When inspecting signature files, you'll see:
-
the raw content of the extension matcher (just a map of file extensions to formats)
-
the full set of priorities (the slice at the end of the output)
-
the container matchers (including their component byte matchers)
-
and the primary byte matcher (that contains the main PRONOM signatures).
The section describing the primary byte matcher is probably the most useful, and looks like this:
BYTE MATCHER
BOF seqs: 731
EOF seqs: 87
BOF frames: 1
EOF frames: 0
Total Tests: 1159
Complete Tests: 891
Incomplete Tests: 693
Left Tests: 53
Right Tests: 527
Maximum Left Distance: 2032
Maximum Right Distance: 2558
Maximum BOF Distance: -1
Maximum EOF Distance: 131069
In order to interpret this information, it is necessary to understand how siegfried processes signatures.
During processing, siegfried splits signatures into segments, flattens the patterns in those segments into simple strings as much as possible (so they can be identified by the Aho-Corasick string matching algorithm), and stores references to any follow-up tests that must be satisfied to fully match those segments.

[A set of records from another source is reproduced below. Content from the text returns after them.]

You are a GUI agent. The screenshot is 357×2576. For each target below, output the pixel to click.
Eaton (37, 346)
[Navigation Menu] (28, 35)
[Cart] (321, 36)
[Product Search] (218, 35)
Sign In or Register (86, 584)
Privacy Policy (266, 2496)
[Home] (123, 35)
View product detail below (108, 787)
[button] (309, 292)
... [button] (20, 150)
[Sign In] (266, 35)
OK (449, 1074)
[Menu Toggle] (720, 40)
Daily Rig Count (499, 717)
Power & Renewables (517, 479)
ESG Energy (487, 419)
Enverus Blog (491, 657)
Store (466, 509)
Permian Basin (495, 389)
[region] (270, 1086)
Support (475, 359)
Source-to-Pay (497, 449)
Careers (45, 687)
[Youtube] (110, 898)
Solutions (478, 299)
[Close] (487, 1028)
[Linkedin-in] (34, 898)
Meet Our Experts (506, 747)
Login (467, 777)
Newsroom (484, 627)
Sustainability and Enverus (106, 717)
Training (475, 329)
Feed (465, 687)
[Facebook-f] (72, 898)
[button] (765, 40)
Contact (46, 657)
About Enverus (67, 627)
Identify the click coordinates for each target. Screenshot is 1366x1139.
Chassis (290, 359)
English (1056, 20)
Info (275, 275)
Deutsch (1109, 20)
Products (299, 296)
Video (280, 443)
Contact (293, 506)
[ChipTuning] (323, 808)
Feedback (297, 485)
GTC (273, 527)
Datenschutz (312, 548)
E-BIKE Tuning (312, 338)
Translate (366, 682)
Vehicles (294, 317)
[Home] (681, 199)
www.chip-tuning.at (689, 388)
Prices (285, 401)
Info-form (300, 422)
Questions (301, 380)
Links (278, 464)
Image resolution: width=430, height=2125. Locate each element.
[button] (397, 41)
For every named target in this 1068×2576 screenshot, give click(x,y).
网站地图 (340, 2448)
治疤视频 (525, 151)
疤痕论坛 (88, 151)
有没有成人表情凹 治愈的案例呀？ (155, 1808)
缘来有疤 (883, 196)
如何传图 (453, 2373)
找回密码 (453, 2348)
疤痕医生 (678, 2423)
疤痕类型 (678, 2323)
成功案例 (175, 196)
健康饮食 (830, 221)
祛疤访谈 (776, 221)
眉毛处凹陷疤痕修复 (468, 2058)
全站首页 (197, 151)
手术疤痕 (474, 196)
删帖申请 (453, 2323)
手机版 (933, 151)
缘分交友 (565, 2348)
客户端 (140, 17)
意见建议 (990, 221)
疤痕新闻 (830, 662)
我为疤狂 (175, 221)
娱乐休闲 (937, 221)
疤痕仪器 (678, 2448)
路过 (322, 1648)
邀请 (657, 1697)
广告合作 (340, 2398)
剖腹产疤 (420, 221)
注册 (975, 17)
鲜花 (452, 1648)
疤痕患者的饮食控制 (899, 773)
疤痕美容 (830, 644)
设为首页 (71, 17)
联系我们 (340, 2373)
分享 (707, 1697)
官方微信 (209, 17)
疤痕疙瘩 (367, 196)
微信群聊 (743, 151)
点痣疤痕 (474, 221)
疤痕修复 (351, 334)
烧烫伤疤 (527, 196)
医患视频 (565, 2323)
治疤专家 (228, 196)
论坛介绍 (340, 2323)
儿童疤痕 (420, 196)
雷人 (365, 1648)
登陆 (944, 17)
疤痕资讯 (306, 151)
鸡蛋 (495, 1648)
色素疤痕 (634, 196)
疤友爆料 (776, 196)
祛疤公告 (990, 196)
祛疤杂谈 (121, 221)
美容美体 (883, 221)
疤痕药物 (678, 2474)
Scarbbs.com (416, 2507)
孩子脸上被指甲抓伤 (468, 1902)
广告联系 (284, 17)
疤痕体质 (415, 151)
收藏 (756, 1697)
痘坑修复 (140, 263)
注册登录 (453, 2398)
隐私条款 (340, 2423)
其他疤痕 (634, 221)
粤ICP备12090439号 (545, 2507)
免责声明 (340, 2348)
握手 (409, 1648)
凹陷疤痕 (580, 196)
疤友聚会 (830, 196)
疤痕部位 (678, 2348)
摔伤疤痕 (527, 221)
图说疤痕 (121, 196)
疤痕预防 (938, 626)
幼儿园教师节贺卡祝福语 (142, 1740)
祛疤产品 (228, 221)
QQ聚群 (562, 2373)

The BOF and EOF seq figures above tell how many sets of simple strings there are.
Some signatures have no simple strings in them at all (e.g. .tar) and must be individually pattern-matched: these go into the BOF and EOF frames counts.
The tests information tell how many individual follow-up tests there are ('complete' tests are satisfied immediately - the string match is sufficient; 'incomplete' tests need following up, either to the right or left of the matching string).
The BOF and EOF distances are the calculated maximum distances to which we must scan in order to satisfy all signatures (-1 is no limit).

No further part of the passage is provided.